- Directed by: Sergei Loznitsa
- Written by: Sergei Loznitsa
- Produced by: Maria Baker-Choustova Sergey Loznitsa
- Edited by: Sergei Loznitsa Tomasz Wolski Danielius Kokanauskis
- Release date: 5 September 2022 (Venice);
- Running time: 106 minutes
- Countries: Ukraine Netherlands
- Languages: Russian German Ukrainian

= The Kiev Trial =

2022 documentary film

The Kiev Trial (Київський процес, Киевский процесс) is a 2022 documentary film written and directed by Sergei Loznitsa. A co-production between Ukraine and Netherlands, it had its world premiere at the 79th edition of the Venice Film Festival.

==Overview==
The film documents through unseen archive footage the trial held in Kyiv in 1946 against German Nazis who had committed atrocities in Ukraine.

==Production==
Loznitsa spent several years developing the film project. The film was produced by Atoms & Void and the Babyn Yar Holocaust Memorial Center.

==Release==
The film premiered out of competition at the 79th Venice International Film Festival.

==Reception==
Lee Marshall from Screen International described Loznitsa's film as "an absorbing, timely work, which touches on a question that is fresh in the minds of many of his countrymen today: how best to bear witness to crimes of war, and how to separate revenge from retribution". Similarly, Susanne Gottlieb from Cineuropa noted how Loznitsa "shows how easily justice can be turned into spectacular revenge – a debate that modern-day Ukraine will have to face sooner or later as well, given the geopolitical circumstances".

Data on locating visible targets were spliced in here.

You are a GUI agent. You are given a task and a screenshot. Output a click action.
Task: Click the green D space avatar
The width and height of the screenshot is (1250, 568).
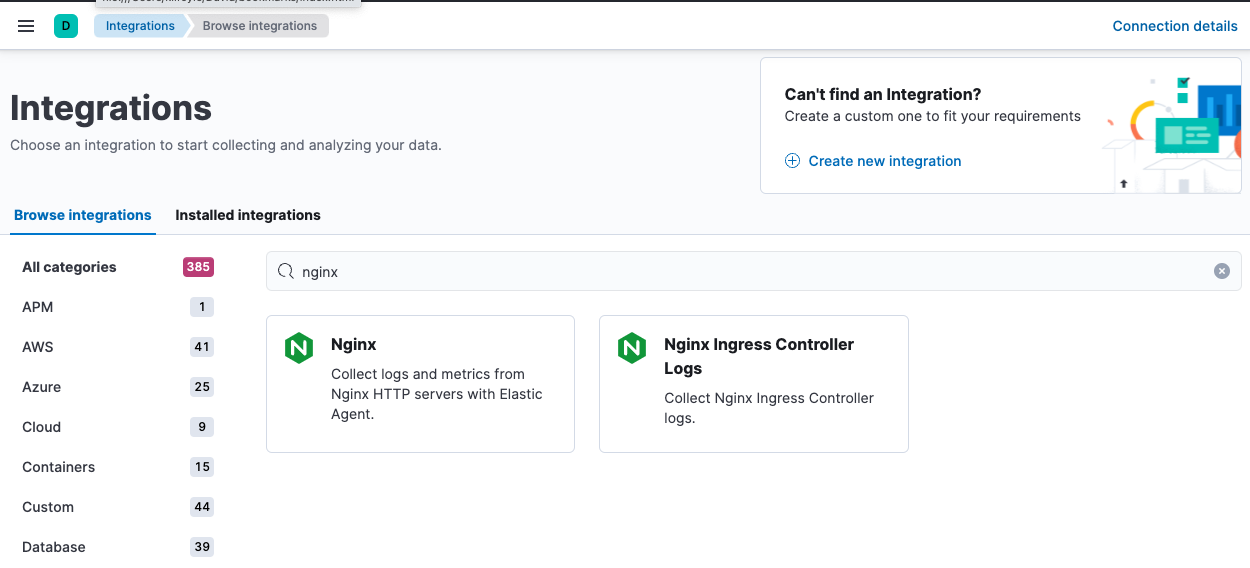point(66,26)
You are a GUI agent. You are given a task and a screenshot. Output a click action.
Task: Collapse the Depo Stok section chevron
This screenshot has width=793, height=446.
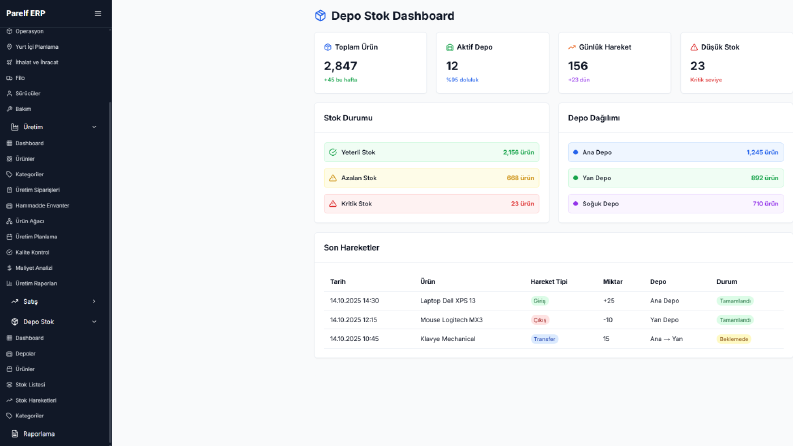pos(94,322)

Jonathan Romney from Sight and Sound compared the film to Loznitsa's 2018 similarly themed documentary The Trial: both films about "how justice works in the context of the Stalin-era legal system", "that earlier film was about the state imposition of lies; this one is about the attempt, within the same official apparatus, of revealing and establishing truth".

The Playlists film critic Christian Gallichio wrote: "While Loznita has crafted a compelling document of historical significance, the act of watching the film is a bit scattered. The choice to use only archival footage is commendable and creates an immediacy to the experience, but the lack of any historical context [...] creates a hermetic viewing experiencing, siloing the proceedings away from any sense of a timeline of how and when these events took place".